#### Directions
Each record in the material below must be written out again exactly.

#### Listed records
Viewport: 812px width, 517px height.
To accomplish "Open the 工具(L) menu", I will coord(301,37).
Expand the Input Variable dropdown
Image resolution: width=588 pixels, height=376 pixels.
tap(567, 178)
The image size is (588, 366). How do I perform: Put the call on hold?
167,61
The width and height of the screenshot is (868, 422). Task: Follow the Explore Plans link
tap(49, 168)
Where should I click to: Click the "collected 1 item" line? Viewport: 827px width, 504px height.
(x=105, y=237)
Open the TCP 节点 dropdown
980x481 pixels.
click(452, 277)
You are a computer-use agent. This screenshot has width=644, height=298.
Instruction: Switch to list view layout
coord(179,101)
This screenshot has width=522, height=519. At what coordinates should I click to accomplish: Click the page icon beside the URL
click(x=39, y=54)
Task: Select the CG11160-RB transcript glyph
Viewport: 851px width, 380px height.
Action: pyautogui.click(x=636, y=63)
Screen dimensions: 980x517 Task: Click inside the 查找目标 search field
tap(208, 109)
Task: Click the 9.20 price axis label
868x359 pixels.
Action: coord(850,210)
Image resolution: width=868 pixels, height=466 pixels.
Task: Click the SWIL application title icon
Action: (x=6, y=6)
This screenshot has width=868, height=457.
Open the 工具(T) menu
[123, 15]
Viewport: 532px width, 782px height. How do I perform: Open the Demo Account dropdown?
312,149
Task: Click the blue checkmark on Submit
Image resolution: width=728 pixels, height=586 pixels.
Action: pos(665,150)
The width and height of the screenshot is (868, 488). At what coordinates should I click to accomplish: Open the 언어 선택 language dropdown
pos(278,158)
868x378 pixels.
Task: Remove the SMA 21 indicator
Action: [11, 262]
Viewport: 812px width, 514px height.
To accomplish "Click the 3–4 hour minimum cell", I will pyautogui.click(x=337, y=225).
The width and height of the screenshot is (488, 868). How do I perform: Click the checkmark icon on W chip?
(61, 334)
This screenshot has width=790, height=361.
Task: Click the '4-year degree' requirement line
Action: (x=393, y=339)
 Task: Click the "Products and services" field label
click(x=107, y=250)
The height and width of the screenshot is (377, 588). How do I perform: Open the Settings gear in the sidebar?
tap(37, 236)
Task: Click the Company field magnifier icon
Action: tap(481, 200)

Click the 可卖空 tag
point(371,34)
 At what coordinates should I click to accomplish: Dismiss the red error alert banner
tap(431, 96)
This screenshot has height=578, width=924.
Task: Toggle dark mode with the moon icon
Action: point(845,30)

#### Task output
Viewport: 812px width, 517px height.
To accomplish "Open the 工具(L) menu", I will coord(301,37).
Expand the Input Variable dropdown
Image resolution: width=588 pixels, height=376 pixels.
tap(567, 178)
The image size is (588, 366). How do I perform: Put the call on hold?
167,61
The width and height of the screenshot is (868, 422). Task: Follow the Explore Plans link
tap(49, 168)
Where should I click to: Click the "collected 1 item" line? Viewport: 827px width, 504px height.
(x=105, y=237)
Open the TCP 节点 dropdown
980x481 pixels.
click(452, 277)
You are a computer-use agent. This screenshot has width=644, height=298.
Instruction: Switch to list view layout
coord(179,101)
This screenshot has width=522, height=519. At what coordinates should I click to accomplish: Click the page icon beside the URL
click(x=39, y=54)
Task: Select the CG11160-RB transcript glyph
Viewport: 851px width, 380px height.
Action: pyautogui.click(x=636, y=63)
Screen dimensions: 980x517 Task: Click inside the 查找目标 search field
tap(208, 109)
Task: Click the 9.20 price axis label
868x359 pixels.
Action: coord(850,210)
Image resolution: width=868 pixels, height=466 pixels.
Task: Click the SWIL application title icon
Action: (x=6, y=6)
This screenshot has width=868, height=457.
Open the 工具(T) menu
[123, 15]
Viewport: 532px width, 782px height. How do I perform: Open the Demo Account dropdown?
312,149
Task: Click the blue checkmark on Submit
Image resolution: width=728 pixels, height=586 pixels.
Action: pos(665,150)
The width and height of the screenshot is (868, 488). At what coordinates should I click to accomplish: Open the 언어 선택 language dropdown
pos(278,158)
868x378 pixels.
Task: Remove the SMA 21 indicator
Action: [11, 262]
Viewport: 812px width, 514px height.
To accomplish "Click the 3–4 hour minimum cell", I will pyautogui.click(x=337, y=225).
The width and height of the screenshot is (488, 868). How do I perform: Click the checkmark icon on W chip?
(61, 334)
This screenshot has width=790, height=361.
Task: Click the '4-year degree' requirement line
Action: (x=393, y=339)
 Task: Click the "Products and services" field label
click(x=107, y=250)
The height and width of the screenshot is (377, 588). How do I perform: Open the Settings gear in the sidebar?
tap(37, 236)
Task: Click the Company field magnifier icon
Action: tap(481, 200)

Click the 可卖空 tag
point(371,34)
 At what coordinates should I click to accomplish: Dismiss the red error alert banner
tap(431, 96)
This screenshot has height=578, width=924.
Task: Toggle dark mode with the moon icon
Action: point(845,30)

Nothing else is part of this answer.